* Task item
Write out all of the entries exactly, please.

* Material to process
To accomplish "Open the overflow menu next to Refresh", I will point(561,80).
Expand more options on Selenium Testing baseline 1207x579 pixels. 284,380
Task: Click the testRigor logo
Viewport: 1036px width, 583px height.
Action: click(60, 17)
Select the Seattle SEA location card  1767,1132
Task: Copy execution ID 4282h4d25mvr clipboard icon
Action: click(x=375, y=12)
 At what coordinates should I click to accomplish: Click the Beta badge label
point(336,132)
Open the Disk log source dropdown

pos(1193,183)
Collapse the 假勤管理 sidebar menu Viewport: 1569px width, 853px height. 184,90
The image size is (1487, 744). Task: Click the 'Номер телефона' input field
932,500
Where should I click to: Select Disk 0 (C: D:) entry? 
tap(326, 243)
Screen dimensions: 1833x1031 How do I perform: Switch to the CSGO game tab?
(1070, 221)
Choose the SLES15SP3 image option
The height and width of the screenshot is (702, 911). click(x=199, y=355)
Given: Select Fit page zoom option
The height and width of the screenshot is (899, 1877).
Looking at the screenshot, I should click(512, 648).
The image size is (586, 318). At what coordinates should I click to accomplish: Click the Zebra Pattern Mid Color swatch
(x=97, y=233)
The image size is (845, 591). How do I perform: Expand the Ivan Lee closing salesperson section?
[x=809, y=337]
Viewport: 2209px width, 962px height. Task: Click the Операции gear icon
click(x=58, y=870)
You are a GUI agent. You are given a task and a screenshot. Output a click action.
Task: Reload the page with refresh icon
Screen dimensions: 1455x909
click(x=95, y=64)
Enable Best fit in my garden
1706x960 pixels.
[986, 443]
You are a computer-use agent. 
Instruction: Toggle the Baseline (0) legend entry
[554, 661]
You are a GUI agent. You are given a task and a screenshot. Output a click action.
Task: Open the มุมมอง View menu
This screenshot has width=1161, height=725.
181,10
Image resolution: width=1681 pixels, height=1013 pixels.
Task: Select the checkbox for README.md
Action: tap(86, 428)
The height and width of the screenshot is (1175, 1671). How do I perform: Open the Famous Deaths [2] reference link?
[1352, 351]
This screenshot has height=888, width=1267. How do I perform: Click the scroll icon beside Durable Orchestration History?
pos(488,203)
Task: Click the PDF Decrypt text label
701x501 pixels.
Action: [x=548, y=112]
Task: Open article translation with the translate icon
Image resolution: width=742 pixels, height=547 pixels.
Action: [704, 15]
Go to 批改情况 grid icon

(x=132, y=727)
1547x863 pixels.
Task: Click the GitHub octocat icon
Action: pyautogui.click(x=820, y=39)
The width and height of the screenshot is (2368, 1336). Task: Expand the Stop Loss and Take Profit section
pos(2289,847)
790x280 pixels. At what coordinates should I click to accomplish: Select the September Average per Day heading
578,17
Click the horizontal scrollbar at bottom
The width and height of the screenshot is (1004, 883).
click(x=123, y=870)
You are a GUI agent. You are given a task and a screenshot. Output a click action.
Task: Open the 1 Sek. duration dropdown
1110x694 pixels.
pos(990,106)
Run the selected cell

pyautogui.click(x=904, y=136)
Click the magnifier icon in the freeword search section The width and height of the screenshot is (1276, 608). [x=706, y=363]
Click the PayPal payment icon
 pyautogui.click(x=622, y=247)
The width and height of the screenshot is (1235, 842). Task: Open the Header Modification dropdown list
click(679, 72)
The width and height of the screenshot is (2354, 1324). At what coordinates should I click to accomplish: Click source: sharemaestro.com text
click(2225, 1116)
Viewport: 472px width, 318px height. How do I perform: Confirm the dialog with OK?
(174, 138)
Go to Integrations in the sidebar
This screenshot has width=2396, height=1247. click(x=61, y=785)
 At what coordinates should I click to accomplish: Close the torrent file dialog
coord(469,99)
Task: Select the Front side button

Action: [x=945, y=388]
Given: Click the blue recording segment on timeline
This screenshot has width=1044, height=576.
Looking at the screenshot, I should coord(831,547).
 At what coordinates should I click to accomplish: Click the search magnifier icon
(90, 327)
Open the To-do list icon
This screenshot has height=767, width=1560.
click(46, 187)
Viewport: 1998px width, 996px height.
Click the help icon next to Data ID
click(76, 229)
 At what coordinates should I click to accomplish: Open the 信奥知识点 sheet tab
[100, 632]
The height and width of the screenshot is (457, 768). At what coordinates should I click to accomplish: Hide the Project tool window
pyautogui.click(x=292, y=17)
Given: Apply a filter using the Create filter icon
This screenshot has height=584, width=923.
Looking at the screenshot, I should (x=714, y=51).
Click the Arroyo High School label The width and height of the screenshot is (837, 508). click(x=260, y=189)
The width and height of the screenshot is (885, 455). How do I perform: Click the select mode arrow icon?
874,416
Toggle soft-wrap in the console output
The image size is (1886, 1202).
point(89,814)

* Answer area
To accomplish "Open the overflow menu next to Refresh", I will point(561,80).
Expand more options on Selenium Testing baseline 1207x579 pixels. 284,380
Task: Click the testRigor logo
Viewport: 1036px width, 583px height.
Action: click(60, 17)
Select the Seattle SEA location card  1767,1132
Task: Copy execution ID 4282h4d25mvr clipboard icon
Action: click(x=375, y=12)
 At what coordinates should I click to accomplish: Click the Beta badge label
point(336,132)
Open the Disk log source dropdown

pos(1193,183)
Collapse the 假勤管理 sidebar menu Viewport: 1569px width, 853px height. 184,90
The image size is (1487, 744). Task: Click the 'Номер телефона' input field
932,500
Where should I click to: Select Disk 0 (C: D:) entry? 
tap(326, 243)
Screen dimensions: 1833x1031 How do I perform: Switch to the CSGO game tab?
(1070, 221)
Choose the SLES15SP3 image option
The height and width of the screenshot is (702, 911). click(x=199, y=355)
Given: Select Fit page zoom option
The height and width of the screenshot is (899, 1877).
Looking at the screenshot, I should click(512, 648).
The image size is (586, 318). At what coordinates should I click to accomplish: Click the Zebra Pattern Mid Color swatch
(x=97, y=233)
The image size is (845, 591). How do I perform: Expand the Ivan Lee closing salesperson section?
[x=809, y=337]
Viewport: 2209px width, 962px height. Task: Click the Операции gear icon
click(x=58, y=870)
You are a GUI agent. You are given a task and a screenshot. Output a click action.
Task: Reload the page with refresh icon
Screen dimensions: 1455x909
click(x=95, y=64)
Enable Best fit in my garden
1706x960 pixels.
[986, 443]
You are a computer-use agent. 
Instruction: Toggle the Baseline (0) legend entry
[554, 661]
You are a GUI agent. You are given a task and a screenshot. Output a click action.
Task: Open the มุมมอง View menu
This screenshot has width=1161, height=725.
181,10
Image resolution: width=1681 pixels, height=1013 pixels.
Task: Select the checkbox for README.md
Action: tap(86, 428)
The height and width of the screenshot is (1175, 1671). How do I perform: Open the Famous Deaths [2] reference link?
[1352, 351]
This screenshot has height=888, width=1267. How do I perform: Click the scroll icon beside Durable Orchestration History?
pos(488,203)
Task: Click the PDF Decrypt text label
701x501 pixels.
Action: [x=548, y=112]
Task: Open article translation with the translate icon
Image resolution: width=742 pixels, height=547 pixels.
Action: [704, 15]
Go to 批改情况 grid icon

(x=132, y=727)
1547x863 pixels.
Task: Click the GitHub octocat icon
Action: pyautogui.click(x=820, y=39)
The width and height of the screenshot is (2368, 1336). Task: Expand the Stop Loss and Take Profit section
pos(2289,847)
790x280 pixels. At what coordinates should I click to accomplish: Select the September Average per Day heading
578,17
Click the horizontal scrollbar at bottom
The width and height of the screenshot is (1004, 883).
click(x=123, y=870)
You are a GUI agent. You are given a task and a screenshot. Output a click action.
Task: Open the 1 Sek. duration dropdown
1110x694 pixels.
pos(990,106)
Run the selected cell

pyautogui.click(x=904, y=136)
Click the magnifier icon in the freeword search section The width and height of the screenshot is (1276, 608). [x=706, y=363]
Click the PayPal payment icon
 pyautogui.click(x=622, y=247)
The width and height of the screenshot is (1235, 842). Task: Open the Header Modification dropdown list
click(679, 72)
The width and height of the screenshot is (2354, 1324). At what coordinates should I click to accomplish: Click source: sharemaestro.com text
click(2225, 1116)
Viewport: 472px width, 318px height. How do I perform: Confirm the dialog with OK?
(174, 138)
Go to Integrations in the sidebar
This screenshot has width=2396, height=1247. click(x=61, y=785)
 At what coordinates should I click to accomplish: Close the torrent file dialog
coord(469,99)
Task: Select the Front side button

Action: [x=945, y=388]
Given: Click the blue recording segment on timeline
This screenshot has width=1044, height=576.
Looking at the screenshot, I should coord(831,547).
 At what coordinates should I click to accomplish: Click the search magnifier icon
(90, 327)
Open the To-do list icon
This screenshot has height=767, width=1560.
click(46, 187)
Viewport: 1998px width, 996px height.
Click the help icon next to Data ID
click(76, 229)
 At what coordinates should I click to accomplish: Open the 信奥知识点 sheet tab
[100, 632]
The height and width of the screenshot is (457, 768). At what coordinates should I click to accomplish: Hide the Project tool window
pyautogui.click(x=292, y=17)
Given: Apply a filter using the Create filter icon
This screenshot has height=584, width=923.
Looking at the screenshot, I should (x=714, y=51).
Click the Arroyo High School label The width and height of the screenshot is (837, 508). click(x=260, y=189)
The width and height of the screenshot is (885, 455). How do I perform: Click the select mode arrow icon?
874,416
Toggle soft-wrap in the console output
The image size is (1886, 1202).
point(89,814)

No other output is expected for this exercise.